2015, The Year of The Consumer

Cheaper oil, much cheaper oil! It was the Golden Goose of 2014 and consumers will benefit from it for the foreseeable future. We don’t have to expound the benefits here; we see the smiles at the fill up station.   At current prices, cheaper oil will save the average household approximately $600 in 2015 at current levels. We ask ourselves, how will that money be used?

As if cheaper prices at the pump were not a fantastic end to 2014, 2015 is off to an even better start. Not only is the price of gas continuing to fall everyday, but last week, Washington handed consumers another check. Mortgage insurance premiums (MPI) are being reduced by almost 40%, wisely so we might add, and all of a sudden 2015 is starting to look very interesting for the American consumer. We are certainly excited about the extra money in household pockets from oil, but this overdue and unexpected MPI news should turbo charge the economy. The average FHA-based loan will save about $960 a year, or just under the average monthly mortgage.

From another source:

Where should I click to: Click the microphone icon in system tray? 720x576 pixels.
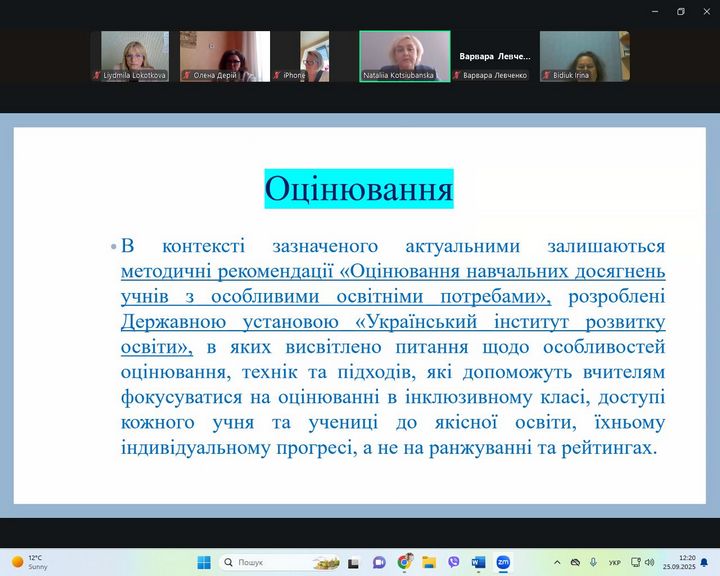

Here’s the question: what will consumers do with this unexpected $1,600 windfall? Here’s our take at Skick’D. . Historically, consumers push this cash back into the economy and we think this time won’t be any different. However, we think this time around will be unique with consumers trading up on the average price they are willing to pay for a product or service, i.e., more luxury products and aspirational purchases. We have seen this play out in the wine market. At the onset of the recession, the WSJ published an article, “Luxury Wine Market Reeled” (excerpted).

“…The slump continues as Americans continue to drink more wine overall. Recession-weary consumers, however, are buying more mid-and low-priced wines, causing a sharp fall off in sales of wines priced at $25 a bottle and higher.

Total U.S. wine sales rose about 5% in terms of volume in the first quarter from a year earlier, but wines priced at $25 a bottle and up fell about 12%…”

The question was presented: as consumers trade down and find great wines in the value category, will they ever return to the premium category? Well, as the following chart shows, (and as an occasional wine drinker I’ve seen it play out in my local wine store) US consumers are gradually starting to spend more per a bottle of wine.

2015 Charts

We see a similar parallel today in the retail environment and with consumer spending recovering. Consumers are opening their wallets, but still tepid when it comes to many purchases and are spending their dollars on value oriented products. However, with Consumer Sentiment at its highest level in eight years, we have good reason to be optimistic.

With a pepped up consumer and an additional $1,600 in their wallet, we see many of them coming back to the premium market. Whether consumers choose to eat a nice meal out more often or buy premium blue jeans, 2015 will be a good year for merchants.